Nicolas avait gardé de la journée le souvenir magnifique d'un déjeuner champêtre, à l'ombre du cerisier qui trônait dans le jardin de ses beaux-parents. Les abeilles bourdonnaient frénétiquement autour des convives. Quant à Marie... Elle resplendissait dans sa robe d'organdi, couronnée de fleurs. Souriante et heureuse. Plus qu'elle devait l'être à cet instant précis...

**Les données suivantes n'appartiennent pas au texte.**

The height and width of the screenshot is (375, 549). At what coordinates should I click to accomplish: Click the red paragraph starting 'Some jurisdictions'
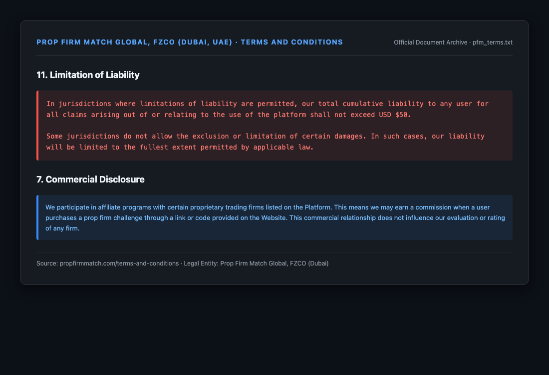point(266,142)
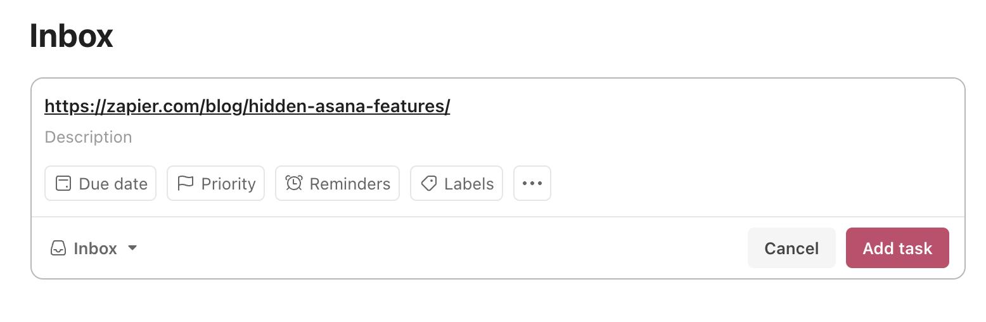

- Tiens, Bérengère n'est pas chez elle, remarqua Marie quand l'automobile passa devant une petite maison, dissimulée au fond d'une cour. Aucune lampe ne brille dans l'habitation. Elle n'a pas encore fermé ses volets ce qui n'est pas conforme à ses habitudes... Elle me dit toujours qu'elle s'enferme très tôt dans sa maison, surtout à cette époque de l'année avec les jours qui sont courts... 

- Elle a peut-être été invitée à dîner par des amis, tu sais...

- Oui, c'est possible... C'est certainement le cas. Elle a besoin de se changer les idées en ce moment, c'est une évidence...

Un peu plus loin, aux abords de la mairie, la demeure des Noël se détachait sur la masse sombre de la forêt qui annonçait la sortie du village, en direction de Bois-Jérôme-Saint Ouen. Marion Noël avait été la plus proche amie d'enfance de Marie du temps où elle vivait à Giverny. La jeune femme n'avait pas eu de chance dans sa vie personnelle puisqu'elle avait perdu son fiancé, le fils Borel, dans un accident de voiture au début des années quatre-vingt-dix et - depuis - était retournée vivre chez ses vieux parents. Marie lui téléphonait de temps en temps...

L'automobile quitta le hameau et disparut derrière les arbres dont les ramures, en se rejoignant au-dessus de la route de campagne, ressemblaient à de longs bras décharnés. Nicolas frissonna malgré lui. Il avait l'impression de pénétrer dans un tunnel sombre, menaçant, que divulguaient à peine les deux phares blanchâtres de sa vieille 206...


Une tache écarlate surgit soudain dans le faisceau lumineux. Ils reconnurent la boîte aux lettres rouillée que Nicolas avait dénichée, il y avait plus d'une dizaine d'année, à l'occasion de la grande foire à tout annuelle qui se tenait aux Andelys. Bien que le facteur ne montât jamais jusqu'ici, le jeune homme avait quand même installé la boite à l'extrémité du sentier ; un peu comme on place une cerise confite sur un gâteau pour le décorer de sa touche finale. La boîte aux lettres recélait la même fonction purement décorative puisqu'elle n'était plantée là que pour annoncer la proximité immédiate de La Forestière. Visiblement, un coup de vent brutal avait vaincu la rigueur rectiligne du poteau que coiffait la boîte aux lettres car celui-ci penchait dangereusement vers le sol.